Die Erkrankung kann auf einer Entwicklungsstörung beruhen oder sich nach einer Verletzung, einem Tumor oder einer Entzündung entwickeln. Es findet sich eine Höhlenbildung im Rückenmarksgrau, insbesondere von Hals- und Brustmark. Betrifft die Erkrankung die Medulla oblongata (den hintersten Gehirnteil), wird sie Syringobulbie genannt. Nach den ersten Symptomen kann es zu einer über Jahre bis Jahrzehnte dauernden langsamen Verschlechterung des Befindens kommen.
Gemeinsame Ursache aller Syringomyelieformen ist eine Beeinträchtigung der freien Liquor-Zirkulation, die im Rückenmark zu einer Entstehung einer mit Liquor gefüllten Höhle, der „Syrinx“, führen kann. Die Größe einer Höhle korreliert nicht mit der Schwere der Erkrankung, vielmehr bestimmt die Lage der Syrinx die Symptomatik. Im fortgeschrittenen Stadium kann zu zusätzlich Rückenmark-Schädigung kommen durch eine lokale Blut-Minderversorgung. Weiterhin kann es zu einer Septierung der Syrinx kommen durch Wucherung der Bindegewebszellen des Rückenmarks (Gliazellen).
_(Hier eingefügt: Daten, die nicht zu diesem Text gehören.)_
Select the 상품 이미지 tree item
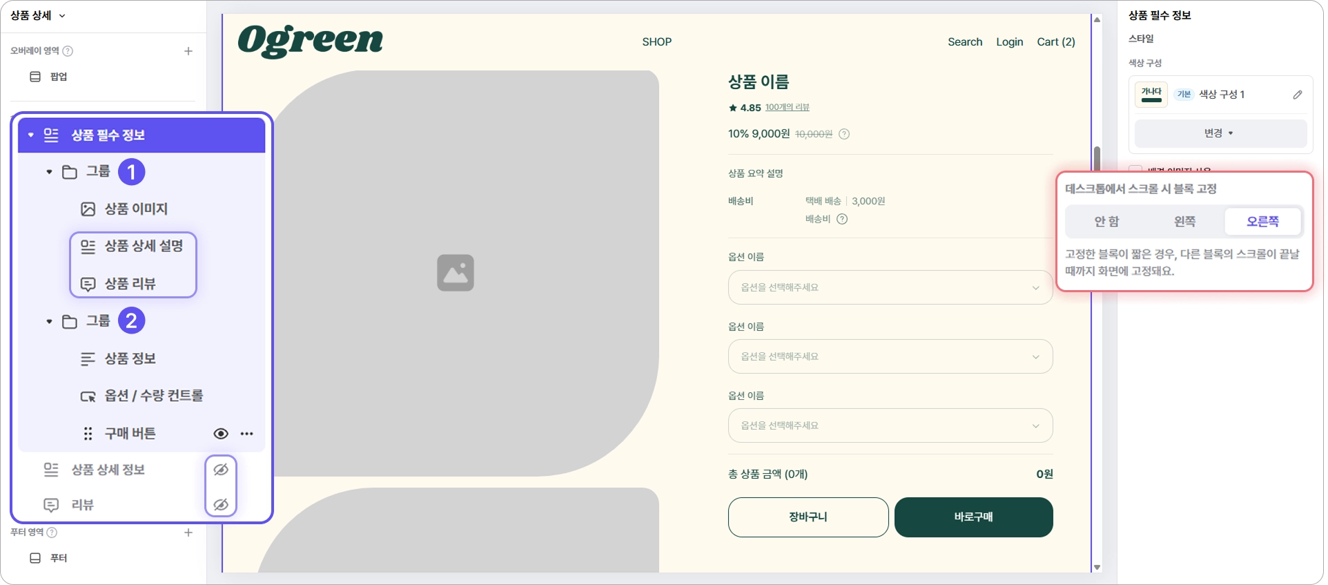 tap(136, 209)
Der primären angeboren Syrinx liegt oft ein sog. „Arnold-Chiari-malformation“ (Fehlbildung des zerebromedullären Überganges mit sog. „Kleinhirn-Tonsillen-Tiefstand“) zugrunde. Durch die Verlagerung der Gehirnteils kommt es zu einer chronischen Liquorzirkulationsstörung, welche über Jahre in der Ausbildung einer Rückenmarkshöhle enden kann, meistens im zervikalen oder thorakalen Rückenmark.
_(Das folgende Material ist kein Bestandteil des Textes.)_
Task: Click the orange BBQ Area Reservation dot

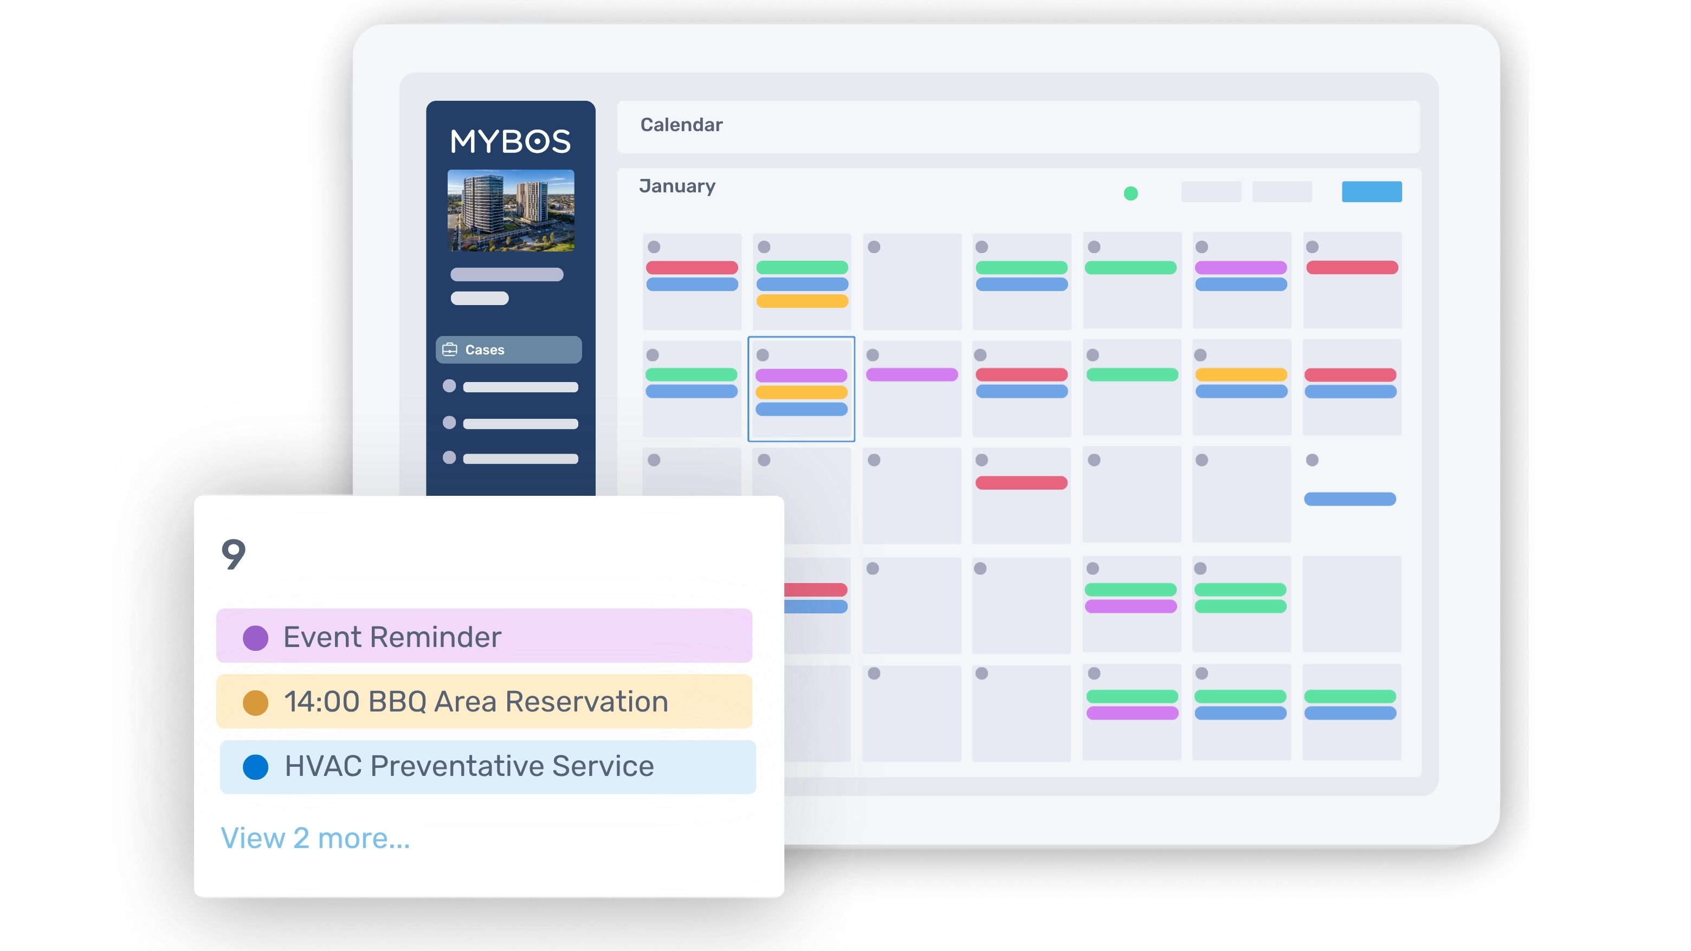Action: [255, 702]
Die sekundäre (=erworbene) Form kann sich z. B. nach Jahren nach einem schweren Unfall entwickeln oder auch nach multiplen, vom Patienten gar nicht erinnerlichen Mikrotraumen (Verklebung der Rückenmarkshäute mit konsekutiver Liquorzirkulationsstörung). Weiterhin kann eine Entzündung der Spinngewebshaut des Rückenmarks zu einer Liquorzirkulationsstörung führen. Schließlich können auch Tumore eine Syrinx induzieren.
Reicht die Syrinx bis in die unteren Hirnanteile, kann es zu Ausfallserscheinungen im Bereich der Hirnnerven kommen. Ebenfalls typisch für eine Höhle in dieser Lokalisation ist der Abbau von Muskelmasse im Bereich der Zunge. Auftreten können Empfindungsstörungen oder Schmerzen im Bereich des Gesichts. Diese Symptome treten oft einseitig auf und schreiten schnell fort.